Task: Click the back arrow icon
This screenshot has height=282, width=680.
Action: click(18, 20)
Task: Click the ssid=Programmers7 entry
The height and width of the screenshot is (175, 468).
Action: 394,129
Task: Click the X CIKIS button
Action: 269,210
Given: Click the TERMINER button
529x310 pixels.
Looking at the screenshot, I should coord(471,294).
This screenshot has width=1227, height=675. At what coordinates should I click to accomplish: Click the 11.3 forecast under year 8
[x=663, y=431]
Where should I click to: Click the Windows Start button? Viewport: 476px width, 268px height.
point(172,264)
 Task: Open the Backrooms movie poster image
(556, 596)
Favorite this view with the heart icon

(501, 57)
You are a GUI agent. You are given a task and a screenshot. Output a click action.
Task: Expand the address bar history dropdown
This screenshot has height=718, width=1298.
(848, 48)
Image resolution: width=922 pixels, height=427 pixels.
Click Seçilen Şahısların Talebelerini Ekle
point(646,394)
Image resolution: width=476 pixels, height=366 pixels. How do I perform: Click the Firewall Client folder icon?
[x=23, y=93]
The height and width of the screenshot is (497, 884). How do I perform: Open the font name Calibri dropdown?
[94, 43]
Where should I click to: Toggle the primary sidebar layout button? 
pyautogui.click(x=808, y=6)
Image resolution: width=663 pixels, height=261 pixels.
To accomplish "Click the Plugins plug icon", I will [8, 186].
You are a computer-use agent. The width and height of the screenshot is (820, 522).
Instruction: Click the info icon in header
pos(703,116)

- - - - - - -

- About this task -
Write out every line, unchanged, from the one containing "You are a computer-use" through the closing line of the data.

- Written response -
You are a computer-use agent. The width and height of the screenshot is (820, 522).
Instruction: Click the info icon in header
pos(703,116)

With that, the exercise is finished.